You will recall that the U.S. Supreme Court ruled a year ago against a class action approach by female employees at Wal-Mart. Now almost 2,000 women have filed individual employment discrimination claims against Wal-Mart in the aftermath of the High Court’s decision. So rejecting the equal pay and failure-to-promote class action hasn’t stopped the women. Former and current Wal-Mart employees have filed 1,975 pay and promotion charges with the U.S. Equal Employment Opportunity Commission. A news release by the two lead attorneys for the women stated:
That nearly 2,000 women across the country have filed charges over the past year making similar claims of sex discrimination against Wal-Mart is a striking testament that the problems that gave rise to the original case are ongoing and that the evidence of discrimination remains widespread.
Last summer in Wal-Mart Stores v. Dukes, the Supreme Court scuttled what would have been the largest employment discrimination class action in U.S. history. In 2004, a California federal judge certified a class of more than 1.5 million current and past Wal-Mart employees who alleged that the nation’s largest private employer discriminated against them on the basis of their sex by denying them equal pay or promotions. The Supreme Court in Dukes concluded in a divided opinion that the Plaintiffs’ claims were not capable of class-wide resolution. Since the decertification of the nationwide class, women in 48 states have filed EEOC charges against Wal-Mart, according to the news release.
“The fact that EEOC charges were filed in every single Wal-Mart region in the nation demonstrates the widespread and pervasive nature of Wal-Mart’s pay and promotion discrimination against its women employees,” said co-lead counsel Brad Seligman in a statement. Seligman is senior counsel for the Impact Fund, a California nonprofit dedicated to consumer rights. According to the release, Florida leads the list of EEOC filings against Wal-Mart with 284, followed by Alabama with 142 and Georgia with 119. Montana and Vermont are the only states without a Wal-Mart Plaintiff.

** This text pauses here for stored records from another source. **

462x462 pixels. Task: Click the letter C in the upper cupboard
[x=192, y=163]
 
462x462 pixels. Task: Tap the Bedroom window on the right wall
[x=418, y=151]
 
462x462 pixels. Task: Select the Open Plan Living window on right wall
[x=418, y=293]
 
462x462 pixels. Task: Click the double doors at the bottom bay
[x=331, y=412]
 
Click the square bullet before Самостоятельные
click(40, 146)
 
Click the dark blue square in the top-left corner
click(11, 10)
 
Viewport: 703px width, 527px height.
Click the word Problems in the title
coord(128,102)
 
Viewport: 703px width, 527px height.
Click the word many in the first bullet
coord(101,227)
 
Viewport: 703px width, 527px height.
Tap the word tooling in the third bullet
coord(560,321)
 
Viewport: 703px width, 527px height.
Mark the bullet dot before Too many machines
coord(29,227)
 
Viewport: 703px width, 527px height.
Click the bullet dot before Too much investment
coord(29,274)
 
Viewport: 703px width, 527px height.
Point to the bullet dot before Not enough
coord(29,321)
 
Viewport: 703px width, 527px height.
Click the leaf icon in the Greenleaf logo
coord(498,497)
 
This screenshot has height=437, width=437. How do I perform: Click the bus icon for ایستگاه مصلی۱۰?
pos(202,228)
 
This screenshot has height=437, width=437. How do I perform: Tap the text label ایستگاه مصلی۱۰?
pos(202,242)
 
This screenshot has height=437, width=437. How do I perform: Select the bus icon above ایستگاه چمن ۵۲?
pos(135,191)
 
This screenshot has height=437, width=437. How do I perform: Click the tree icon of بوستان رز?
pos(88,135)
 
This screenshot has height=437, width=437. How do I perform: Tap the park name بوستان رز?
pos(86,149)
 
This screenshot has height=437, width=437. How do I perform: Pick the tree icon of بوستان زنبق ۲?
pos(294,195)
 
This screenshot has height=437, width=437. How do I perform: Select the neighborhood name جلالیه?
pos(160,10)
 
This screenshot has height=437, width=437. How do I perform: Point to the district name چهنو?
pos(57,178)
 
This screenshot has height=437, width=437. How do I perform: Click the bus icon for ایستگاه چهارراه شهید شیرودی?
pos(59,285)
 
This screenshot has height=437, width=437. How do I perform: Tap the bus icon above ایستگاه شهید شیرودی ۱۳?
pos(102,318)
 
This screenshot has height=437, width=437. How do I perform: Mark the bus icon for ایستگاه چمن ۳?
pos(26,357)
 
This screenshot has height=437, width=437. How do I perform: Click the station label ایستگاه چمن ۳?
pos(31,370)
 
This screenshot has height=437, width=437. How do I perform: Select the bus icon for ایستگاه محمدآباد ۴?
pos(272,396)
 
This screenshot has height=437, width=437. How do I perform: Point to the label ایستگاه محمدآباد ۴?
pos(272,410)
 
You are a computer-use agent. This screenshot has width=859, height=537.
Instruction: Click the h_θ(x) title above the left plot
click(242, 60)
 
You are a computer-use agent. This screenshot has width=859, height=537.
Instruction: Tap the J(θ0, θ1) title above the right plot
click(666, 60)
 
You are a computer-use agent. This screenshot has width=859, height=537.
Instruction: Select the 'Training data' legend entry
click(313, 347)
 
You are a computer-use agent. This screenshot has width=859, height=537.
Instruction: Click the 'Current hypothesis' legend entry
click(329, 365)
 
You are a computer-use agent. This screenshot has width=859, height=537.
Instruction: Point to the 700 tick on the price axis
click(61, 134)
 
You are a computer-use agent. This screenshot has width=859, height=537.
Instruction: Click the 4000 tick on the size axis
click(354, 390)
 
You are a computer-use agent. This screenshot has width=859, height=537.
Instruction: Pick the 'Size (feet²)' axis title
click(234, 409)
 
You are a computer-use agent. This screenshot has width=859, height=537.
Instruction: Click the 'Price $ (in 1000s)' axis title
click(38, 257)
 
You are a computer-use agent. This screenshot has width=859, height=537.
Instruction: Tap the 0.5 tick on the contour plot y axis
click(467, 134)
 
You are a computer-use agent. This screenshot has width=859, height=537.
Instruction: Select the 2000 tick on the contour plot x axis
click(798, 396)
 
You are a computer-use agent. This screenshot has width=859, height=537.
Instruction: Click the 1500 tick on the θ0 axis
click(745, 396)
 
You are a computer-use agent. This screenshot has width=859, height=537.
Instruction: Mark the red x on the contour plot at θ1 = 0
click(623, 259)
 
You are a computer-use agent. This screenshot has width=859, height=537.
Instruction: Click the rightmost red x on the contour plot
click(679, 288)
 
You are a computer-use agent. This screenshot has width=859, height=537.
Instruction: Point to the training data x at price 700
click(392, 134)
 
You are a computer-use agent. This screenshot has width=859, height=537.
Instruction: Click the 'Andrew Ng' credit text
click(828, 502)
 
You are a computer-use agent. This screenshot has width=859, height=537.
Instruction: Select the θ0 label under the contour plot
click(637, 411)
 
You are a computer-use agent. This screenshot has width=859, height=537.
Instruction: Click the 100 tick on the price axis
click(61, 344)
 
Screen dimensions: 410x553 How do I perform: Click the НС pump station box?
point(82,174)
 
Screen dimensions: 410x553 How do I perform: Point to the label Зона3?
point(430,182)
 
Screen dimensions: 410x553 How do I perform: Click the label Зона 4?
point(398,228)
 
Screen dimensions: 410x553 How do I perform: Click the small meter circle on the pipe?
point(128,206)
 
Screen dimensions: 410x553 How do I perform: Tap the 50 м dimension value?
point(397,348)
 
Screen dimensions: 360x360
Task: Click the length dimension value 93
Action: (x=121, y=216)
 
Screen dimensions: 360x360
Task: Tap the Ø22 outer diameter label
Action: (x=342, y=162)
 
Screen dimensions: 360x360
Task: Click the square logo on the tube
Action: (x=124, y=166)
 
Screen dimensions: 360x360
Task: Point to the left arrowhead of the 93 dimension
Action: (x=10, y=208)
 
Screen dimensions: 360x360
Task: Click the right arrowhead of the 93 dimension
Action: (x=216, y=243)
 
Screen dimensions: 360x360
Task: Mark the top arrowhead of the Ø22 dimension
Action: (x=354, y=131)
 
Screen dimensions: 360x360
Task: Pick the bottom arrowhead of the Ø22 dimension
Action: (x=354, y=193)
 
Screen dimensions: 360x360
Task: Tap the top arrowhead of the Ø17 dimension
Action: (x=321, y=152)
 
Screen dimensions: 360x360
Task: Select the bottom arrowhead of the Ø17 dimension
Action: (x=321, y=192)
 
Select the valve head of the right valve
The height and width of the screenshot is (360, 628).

Now that the nationwide class action is at an end, Plaintiffs are also attempting to pursue regional class actions against the retail giant. The press release said that regional class actions were filed in California and Texas in October 2011, and “numerous” other class actions are expected to be filed in other states throughout 2012. Joseph Sellers, along with Brad Seligman, each from the Washington law firm, Cohen Milstein Sellers & Toll, are the co-lead counsel for the women in this litigation.